* WORK REQUEST
Each record that follows should be repeated exactly, minus any images.
Top of DATA SHOWN
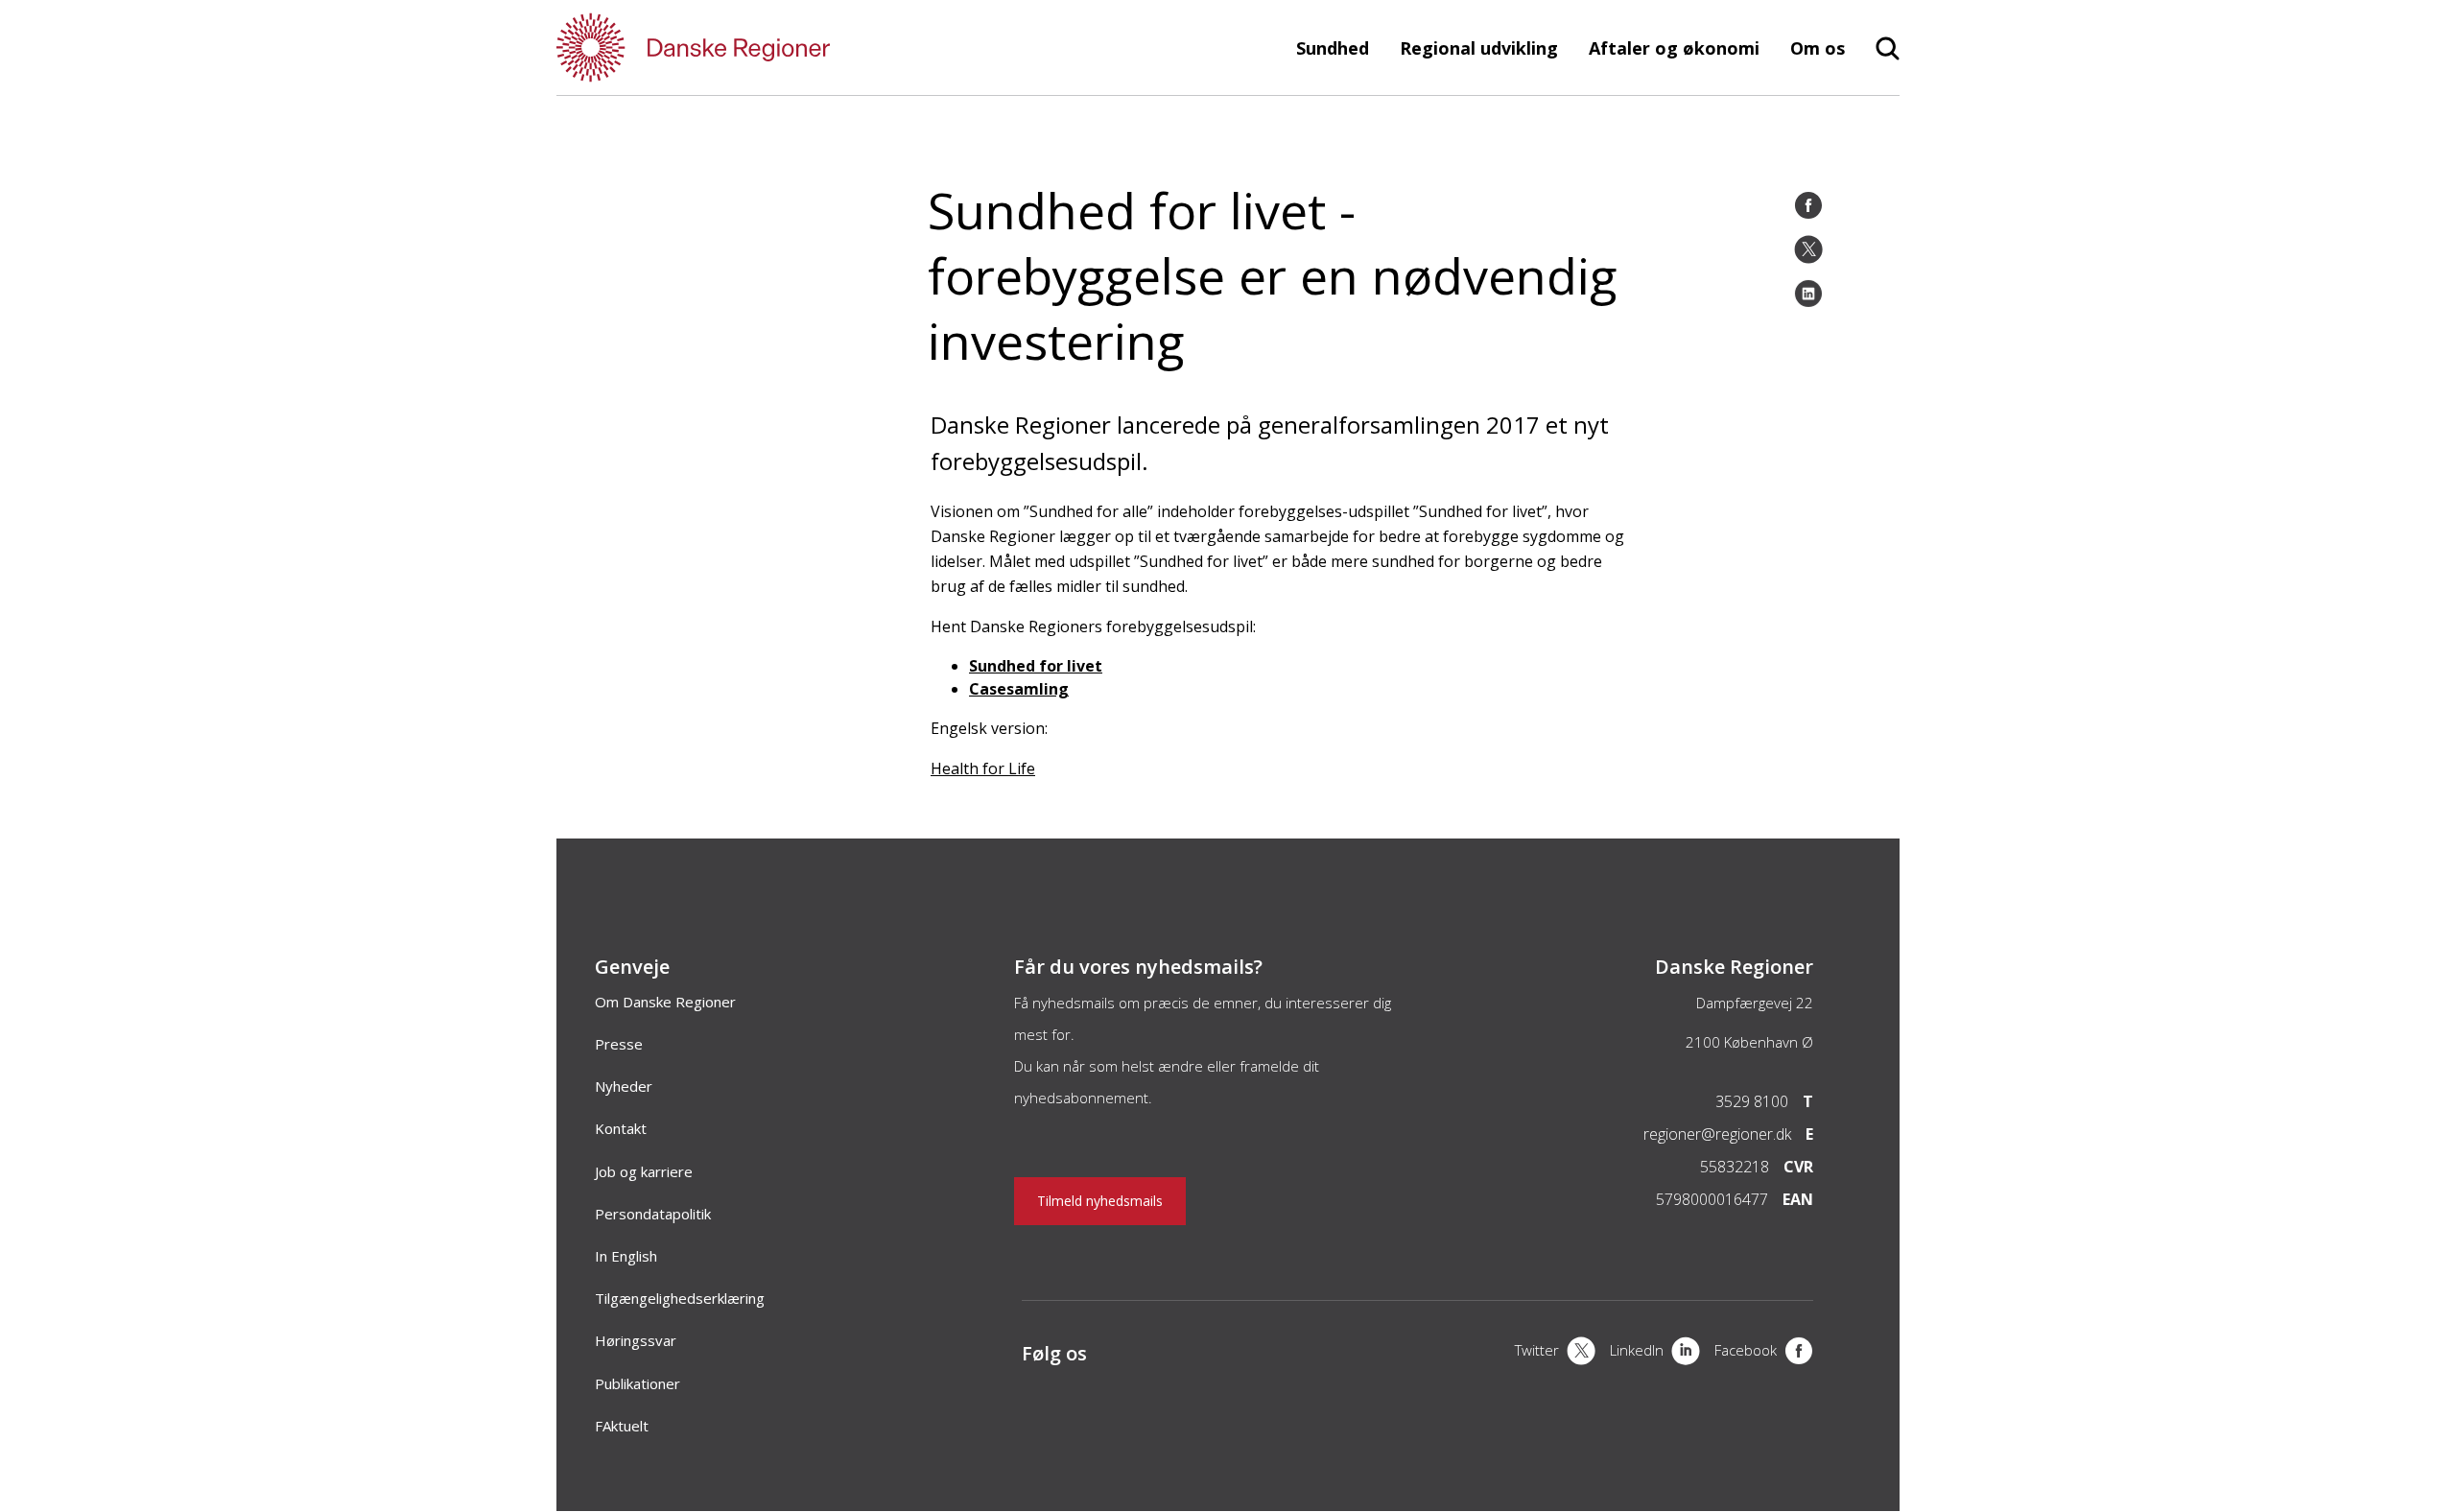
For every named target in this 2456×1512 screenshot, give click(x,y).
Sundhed (1332, 47)
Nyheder (623, 1086)
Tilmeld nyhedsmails (1100, 1201)
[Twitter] (1808, 249)
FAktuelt (622, 1425)
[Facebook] (1808, 205)
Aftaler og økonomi (1674, 47)
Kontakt (621, 1128)
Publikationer (637, 1383)
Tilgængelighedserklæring (680, 1298)
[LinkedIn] (1808, 293)
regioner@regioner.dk (1717, 1134)
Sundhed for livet (1035, 665)
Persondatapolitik (653, 1213)
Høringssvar (635, 1340)
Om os (1817, 47)
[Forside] (748, 47)
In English (626, 1255)
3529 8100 (1751, 1101)
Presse (619, 1043)
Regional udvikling (1479, 47)
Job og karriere (644, 1171)
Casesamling (1019, 688)
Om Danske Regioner (665, 1001)
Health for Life (983, 768)
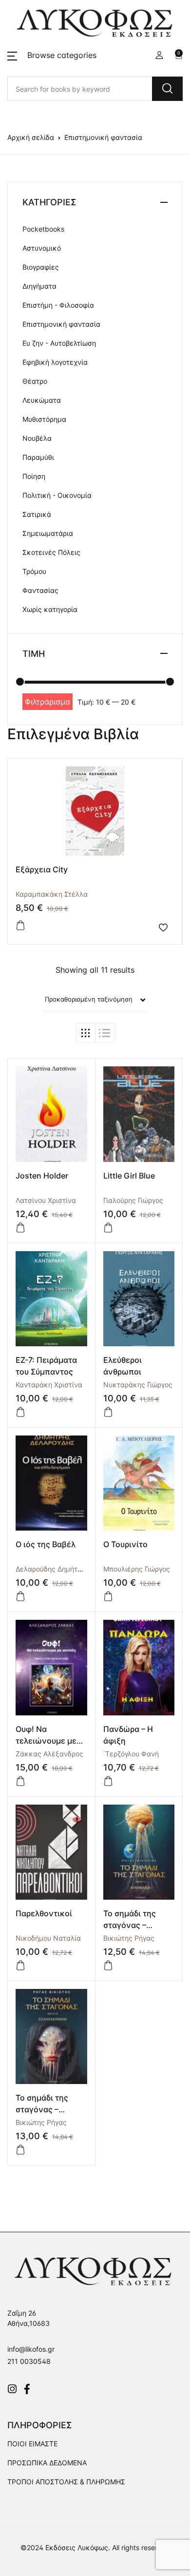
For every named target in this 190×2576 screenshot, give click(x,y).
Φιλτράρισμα (47, 702)
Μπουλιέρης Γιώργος (136, 1569)
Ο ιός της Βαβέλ (46, 1544)
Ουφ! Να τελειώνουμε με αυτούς (46, 1740)
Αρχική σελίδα (30, 137)
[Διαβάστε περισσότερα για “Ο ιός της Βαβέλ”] (20, 1596)
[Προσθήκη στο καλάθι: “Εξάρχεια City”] (20, 925)
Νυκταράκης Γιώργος (137, 1384)
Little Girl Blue (129, 1175)
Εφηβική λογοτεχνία (55, 362)
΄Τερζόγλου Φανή (131, 1754)
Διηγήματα (39, 286)
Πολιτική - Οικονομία (57, 495)
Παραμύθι (38, 457)
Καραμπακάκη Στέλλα (52, 894)
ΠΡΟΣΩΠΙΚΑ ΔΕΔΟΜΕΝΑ (47, 2462)
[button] (51, 55)
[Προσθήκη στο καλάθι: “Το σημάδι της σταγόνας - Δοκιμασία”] (108, 1965)
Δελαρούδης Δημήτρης (52, 1569)
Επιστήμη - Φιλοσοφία (58, 305)
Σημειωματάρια (47, 533)
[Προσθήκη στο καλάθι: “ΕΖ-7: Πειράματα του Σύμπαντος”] (20, 1412)
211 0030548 (29, 2361)
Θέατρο (34, 381)
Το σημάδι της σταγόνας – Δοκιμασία (129, 1925)
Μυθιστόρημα (44, 419)
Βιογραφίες (40, 267)
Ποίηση (33, 476)
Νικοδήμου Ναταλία (48, 1938)
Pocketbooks (43, 229)
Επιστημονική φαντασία (61, 324)
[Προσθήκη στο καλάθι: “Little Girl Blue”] (108, 1227)
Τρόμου (34, 571)
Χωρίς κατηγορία (49, 609)
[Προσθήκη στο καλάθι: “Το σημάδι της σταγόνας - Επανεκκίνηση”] (20, 2150)
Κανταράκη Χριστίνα (49, 1384)
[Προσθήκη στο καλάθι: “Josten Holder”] (20, 1227)
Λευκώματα (41, 400)
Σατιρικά (36, 514)
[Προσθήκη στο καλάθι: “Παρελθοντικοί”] (20, 1965)
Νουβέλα (37, 438)
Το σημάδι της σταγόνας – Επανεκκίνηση (44, 2109)
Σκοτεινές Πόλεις (51, 552)
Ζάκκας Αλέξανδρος (49, 1754)
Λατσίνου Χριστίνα (46, 1200)
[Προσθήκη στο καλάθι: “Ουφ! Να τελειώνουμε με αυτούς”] (20, 1781)
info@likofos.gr (31, 2349)
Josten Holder (42, 1175)
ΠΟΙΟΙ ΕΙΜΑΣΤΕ (32, 2443)
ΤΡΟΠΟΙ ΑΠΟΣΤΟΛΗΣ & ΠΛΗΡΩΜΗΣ (66, 2482)
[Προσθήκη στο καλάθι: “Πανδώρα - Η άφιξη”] (108, 1781)
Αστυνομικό (41, 248)
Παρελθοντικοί (44, 1913)
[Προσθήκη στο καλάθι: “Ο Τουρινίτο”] (108, 1596)
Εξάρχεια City (42, 869)
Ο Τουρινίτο (125, 1544)
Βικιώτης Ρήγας (128, 1938)
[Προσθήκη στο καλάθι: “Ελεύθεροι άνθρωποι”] (108, 1412)
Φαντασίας (40, 590)
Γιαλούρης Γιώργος (133, 1200)
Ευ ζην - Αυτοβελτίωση (59, 343)
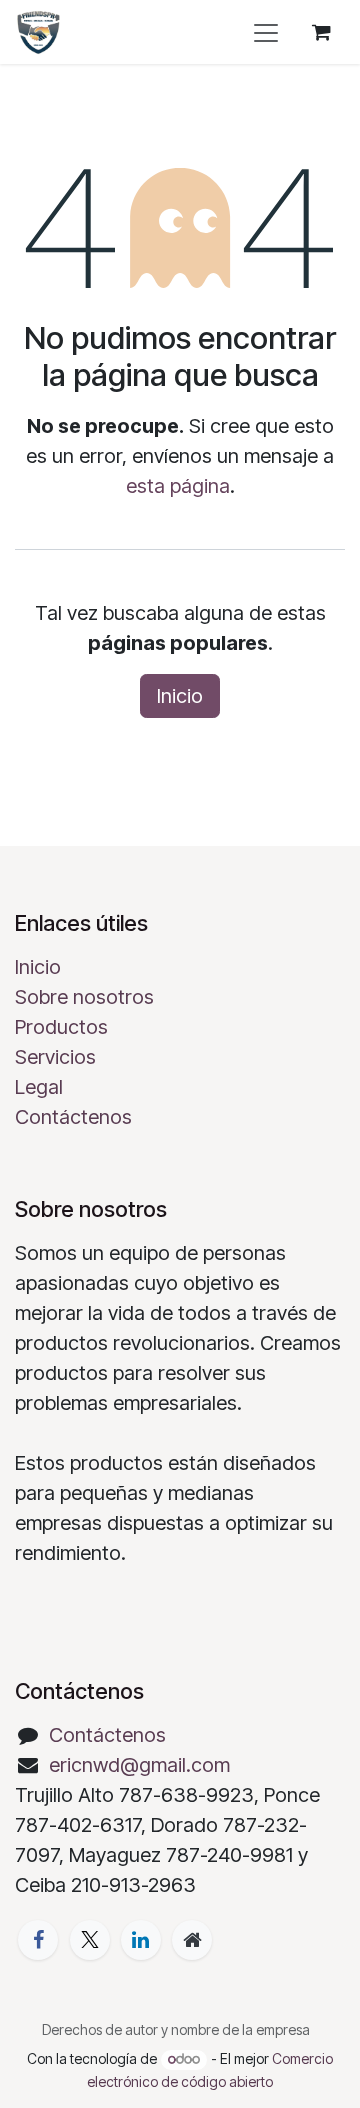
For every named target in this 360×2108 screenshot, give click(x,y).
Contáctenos (73, 1117)
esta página (178, 486)
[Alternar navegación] (266, 32)
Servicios (55, 1057)
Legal (39, 1087)
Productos (61, 1027)
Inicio (180, 696)
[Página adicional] (192, 1940)
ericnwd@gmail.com (139, 1765)
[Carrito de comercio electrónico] (321, 32)
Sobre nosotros (84, 997)
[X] (90, 1940)
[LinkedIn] (141, 1940)
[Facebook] (38, 1940)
Bottom of DATA SHOWN
* RESPONSE AREA
For every named target in this 2456×1512 screenshot, give click(x,y).
Sundhed (1332, 47)
Nyheder (623, 1086)
Tilmeld nyhedsmails (1100, 1201)
[Twitter] (1808, 249)
FAktuelt (622, 1425)
[Facebook] (1808, 205)
Aftaler og økonomi (1674, 47)
Kontakt (621, 1128)
Publikationer (637, 1383)
Tilgængelighedserklæring (680, 1298)
[LinkedIn] (1808, 293)
regioner@regioner.dk (1717, 1134)
Sundhed for livet (1035, 665)
Persondatapolitik (653, 1213)
Høringssvar (635, 1340)
Om os (1817, 47)
[Forside] (748, 47)
In English (626, 1255)
3529 8100 (1751, 1101)
Presse (619, 1043)
Regional udvikling (1479, 47)
Job og karriere (644, 1171)
Casesamling (1019, 688)
Om Danske Regioner (665, 1001)
Health for Life (983, 768)
For every named target in this 190×2576 screenshot, give click(x,y).
Φιλτράρισμα (47, 702)
Μπουλιέρης Γιώργος (136, 1569)
Ο ιός της Βαβέλ (46, 1544)
Ουφ! Να τελειώνουμε με αυτούς (46, 1740)
Αρχική σελίδα (30, 137)
[Διαβάστε περισσότερα για “Ο ιός της Βαβέλ”] (20, 1596)
[Προσθήκη στο καλάθι: “Εξάρχεια City”] (20, 925)
Νυκταράκης Γιώργος (137, 1384)
Little Girl Blue (129, 1175)
Εφηβική λογοτεχνία (55, 362)
΄Τερζόγλου Φανή (131, 1754)
Διηγήματα (39, 286)
Πολιτική - Οικονομία (57, 495)
Παραμύθι (38, 457)
Καραμπακάκη Στέλλα (52, 894)
ΠΡΟΣΩΠΙΚΑ ΔΕΔΟΜΕΝΑ (47, 2462)
[button] (51, 55)
[Προσθήκη στο καλάθι: “Το σημάδι της σταγόνας - Δοκιμασία”] (108, 1965)
Δελαρούδης Δημήτρης (52, 1569)
Επιστήμη - Φιλοσοφία (58, 305)
Σημειωματάρια (47, 533)
[Προσθήκη στο καλάθι: “ΕΖ-7: Πειράματα του Σύμπαντος”] (20, 1412)
211 0030548 (29, 2361)
Θέατρο (34, 381)
Το σημάδι της σταγόνας – Δοκιμασία (129, 1925)
Μυθιστόρημα (44, 419)
Βιογραφίες (40, 267)
Ποίηση (33, 476)
Νικοδήμου Ναταλία (48, 1938)
Pocketbooks (43, 229)
Επιστημονική φαντασία (61, 324)
[Προσθήκη στο καλάθι: “Little Girl Blue”] (108, 1227)
Τρόμου (34, 571)
Χωρίς κατηγορία (49, 609)
[Προσθήκη στο καλάθι: “Το σημάδι της σταγόνας - Επανεκκίνηση”] (20, 2150)
Κανταράκη Χριστίνα (49, 1384)
[Προσθήκη στο καλάθι: “Josten Holder”] (20, 1227)
Λευκώματα (41, 400)
Σατιρικά (36, 514)
[Προσθήκη στο καλάθι: “Παρελθοντικοί”] (20, 1965)
Νουβέλα (37, 438)
Το σημάδι της σταγόνας – Επανεκκίνηση (44, 2109)
Σκοτεινές Πόλεις (51, 552)
Ζάκκας Αλέξανδρος (49, 1754)
Λατσίνου Χριστίνα (46, 1200)
[Προσθήκη στο καλάθι: “Ουφ! Να τελειώνουμε με αυτούς”] (20, 1781)
info@likofos.gr (31, 2349)
Josten Holder (42, 1175)
ΠΟΙΟΙ ΕΙΜΑΣΤΕ (32, 2443)
ΤΡΟΠΟΙ ΑΠΟΣΤΟΛΗΣ & ΠΛΗΡΩΜΗΣ (66, 2482)
[Προσθήκη στο καλάθι: “Πανδώρα - Η άφιξη”] (108, 1781)
Αστυνομικό (41, 248)
Παρελθοντικοί (44, 1913)
[Προσθήκη στο καλάθι: “Ο Τουρινίτο”] (108, 1596)
Εξάρχεια City (42, 869)
Ο Τουρινίτο (125, 1544)
Βικιώτης Ρήγας (128, 1938)
[Προσθήκη στο καλάθι: “Ελεύθεροι άνθρωποι”] (108, 1412)
Φαντασίας (40, 590)
Γιαλούρης Γιώργος (133, 1200)
Ευ ζην - Αυτοβελτίωση (59, 343)
For every named target in this 360×2108 screenshot, give click(x,y).
Contáctenos (73, 1117)
esta página (178, 486)
[Alternar navegación] (266, 32)
Servicios (55, 1057)
Legal (39, 1087)
Productos (61, 1027)
Inicio (180, 696)
[Página adicional] (192, 1940)
ericnwd@gmail.com (139, 1765)
[Carrito de comercio electrónico] (321, 32)
Sobre nosotros (84, 997)
[X] (90, 1940)
[LinkedIn] (141, 1940)
[Facebook] (38, 1940)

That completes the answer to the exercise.